Sa main sur la poignée de la porte, Hikari prit une profonde inspiration. Compter jusqu'à trois, comme pour se donner un peu de courage. Elle allait franchir un grand pas. Peut-être le plus important de toute sa vie. Ce qu'elle n'a pas été capable de faire il y a trois ans, elle comptait le faire en trois secondes. Trois petites secondes d'une existence sur trois ans de perte de son bonheur. Elle tourna la poignée de la porte vitrée et pénétra dans le salon de tatouage. Un petit tintement se fit entendre juste au dessus d'elle, clochette signalant la présence d'un nouveau client. L'homme au comptoir, pourtant, ne releva pas la tête, prononçant quelques mots de bienvenue pourtant peu difficile à comprendre, mais que Hikari n'avait pas eut le temps d'assimiler. Quelque chose du genre « Bonjour, je suis à vous dans quelques instants. » Ou un truc qui s'en rapprochait vaguement. Mais Hikari avait le coeur trop lourd, les jambes trop flageolante et l'esprit tourné tout autre part que ce lieu de gravure sur peau. Toute fois, elle réussit à ouvrir la bouche. Ouvrir ses fines lèvres pour prononcer d'une voix distincte quelques mots. Deux mots lourds de sens. Des mots qu'elle n'a pas retenue. Qui pourrait paraître normaux, voir trop bénin pour une première retrouvailles. Pour son retour d'une longue absence...

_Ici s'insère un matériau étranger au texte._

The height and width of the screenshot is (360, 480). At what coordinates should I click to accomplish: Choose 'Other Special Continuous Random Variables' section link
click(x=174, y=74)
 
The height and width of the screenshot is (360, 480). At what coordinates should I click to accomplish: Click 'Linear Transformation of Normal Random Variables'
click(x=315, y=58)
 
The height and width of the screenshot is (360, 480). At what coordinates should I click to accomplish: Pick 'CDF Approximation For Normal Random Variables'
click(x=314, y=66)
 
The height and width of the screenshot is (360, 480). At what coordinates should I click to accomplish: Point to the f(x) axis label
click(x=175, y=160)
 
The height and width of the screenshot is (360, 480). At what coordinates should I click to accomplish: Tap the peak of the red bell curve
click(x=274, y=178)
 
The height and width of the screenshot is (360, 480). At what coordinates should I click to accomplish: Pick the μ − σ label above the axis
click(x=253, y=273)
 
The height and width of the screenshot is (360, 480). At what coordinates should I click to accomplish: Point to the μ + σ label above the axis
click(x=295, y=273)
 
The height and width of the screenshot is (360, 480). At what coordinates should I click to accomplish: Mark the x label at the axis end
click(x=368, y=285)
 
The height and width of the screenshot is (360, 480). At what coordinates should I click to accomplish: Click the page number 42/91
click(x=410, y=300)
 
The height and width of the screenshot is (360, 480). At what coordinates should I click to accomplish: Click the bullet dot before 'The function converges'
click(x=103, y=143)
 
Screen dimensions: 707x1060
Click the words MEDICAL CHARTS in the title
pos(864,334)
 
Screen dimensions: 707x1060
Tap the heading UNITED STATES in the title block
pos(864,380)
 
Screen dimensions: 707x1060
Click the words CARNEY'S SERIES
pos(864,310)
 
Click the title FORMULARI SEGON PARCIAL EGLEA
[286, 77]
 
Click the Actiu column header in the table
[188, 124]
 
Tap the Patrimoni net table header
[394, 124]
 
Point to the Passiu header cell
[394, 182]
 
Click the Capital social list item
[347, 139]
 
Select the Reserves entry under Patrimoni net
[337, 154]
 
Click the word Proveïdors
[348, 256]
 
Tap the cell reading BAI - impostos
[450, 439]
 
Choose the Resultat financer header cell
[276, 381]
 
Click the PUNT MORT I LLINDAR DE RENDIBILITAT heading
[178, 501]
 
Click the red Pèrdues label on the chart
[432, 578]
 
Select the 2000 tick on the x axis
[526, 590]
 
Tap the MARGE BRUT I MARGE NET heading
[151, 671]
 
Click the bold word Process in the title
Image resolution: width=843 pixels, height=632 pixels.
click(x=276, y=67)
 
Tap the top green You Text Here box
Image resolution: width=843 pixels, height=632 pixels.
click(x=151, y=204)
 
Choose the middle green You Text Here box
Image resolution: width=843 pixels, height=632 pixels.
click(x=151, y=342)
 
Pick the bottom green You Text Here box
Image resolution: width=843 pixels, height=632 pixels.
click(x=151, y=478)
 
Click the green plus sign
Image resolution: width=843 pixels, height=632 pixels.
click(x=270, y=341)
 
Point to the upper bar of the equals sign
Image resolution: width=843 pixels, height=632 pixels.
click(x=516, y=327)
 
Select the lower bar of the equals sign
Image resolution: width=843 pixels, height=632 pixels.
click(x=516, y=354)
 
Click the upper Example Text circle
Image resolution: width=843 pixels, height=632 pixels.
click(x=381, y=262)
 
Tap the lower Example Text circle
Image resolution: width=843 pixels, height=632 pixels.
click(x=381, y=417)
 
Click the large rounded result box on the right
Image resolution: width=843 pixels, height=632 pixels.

« Bonjour... Rudy... »flash back-----------------------------------------------------------------------------------------------------------------------
15 jours. 15 jours qu'elle était ici et qu'elle cherchait activement une trace quelconque de Rudy. Elle savait qu'entre Rudy et Taï, le plus facile à trouver serait Rudy. Elle connaissait de lui, le moindre trait de son visage. La moindre expression. Et sa voix était reconnaissable entre mille. Depuis 3 ans, elle n'avait rien oublié de lui, bien au contraire. Elle avait tout fait pour se remémorer chaque traits, chaque vision, chaque sourire de lui. Et sa voix, elle se l'était souvent imaginé comme avant. En 3 ans, pourtant, beaucoup de choses peuvent changer. La preuve, Taï, son fils, il devait être un vrai petit garçon aujourd'hui. Elle ne l'avait vu que cinq secondes à l'hôpital, après l'accouchement, avant qu'il ne lui soit retiré. Un déchirement quand on sait également que si elle venait à le croiser dans la rue, elle ne pourrait même pas le reconnaître. Son coeur s'était serré à de nombreuses reprises en repensant à ses deux hommes. Comme elle le pensait, aux deux hommes de sa vie. Car tout ce qu'on pouvait lui dire, tout ce qu'on pouvait penser, il n'y a bien qu'une chose qu'on n'avait pas pu lui retirer. Son amour pour eux. Et elle s'était dit, il y a un an seulement, qu'elle devait les retrouver. Inutile de préciser que ses parents n'en savaient strictement rien et leur dire ouvertement ses intentions seraient un pure suicide. Ils auraient bien été capable de déménager loin de là ou de prévoir un mariage arrangé bien vite, avant même qu'elle ne puisse mettre un pas dans ce salon-même.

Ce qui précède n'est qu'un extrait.